EXERCISE =>
Only these lines of the data below are wanted: the one with "Instruction: Select the UK", the one with "The height and", and any lines between them, each repeated exactly.

[Collected data entries]
*****

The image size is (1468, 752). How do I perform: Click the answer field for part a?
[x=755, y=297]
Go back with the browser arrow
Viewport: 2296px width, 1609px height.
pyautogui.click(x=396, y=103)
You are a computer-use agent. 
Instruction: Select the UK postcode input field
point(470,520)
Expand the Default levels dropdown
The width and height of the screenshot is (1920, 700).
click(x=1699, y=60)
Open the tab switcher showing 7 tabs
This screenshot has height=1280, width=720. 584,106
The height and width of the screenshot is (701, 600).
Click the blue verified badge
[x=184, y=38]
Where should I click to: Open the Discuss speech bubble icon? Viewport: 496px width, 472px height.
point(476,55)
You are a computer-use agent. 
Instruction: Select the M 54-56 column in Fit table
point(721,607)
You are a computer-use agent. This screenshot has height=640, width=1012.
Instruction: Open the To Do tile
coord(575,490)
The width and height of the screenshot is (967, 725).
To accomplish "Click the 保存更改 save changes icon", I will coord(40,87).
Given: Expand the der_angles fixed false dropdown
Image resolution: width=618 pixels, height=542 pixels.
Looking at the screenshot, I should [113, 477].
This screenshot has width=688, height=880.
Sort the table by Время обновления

*****

RESPONSE =>
Instruction: Select the UK postcode input field
point(470,520)
Expand the Default levels dropdown
The width and height of the screenshot is (1920, 700).
click(x=1699, y=60)
Open the tab switcher showing 7 tabs
This screenshot has height=1280, width=720. 584,106
The height and width of the screenshot is (701, 600).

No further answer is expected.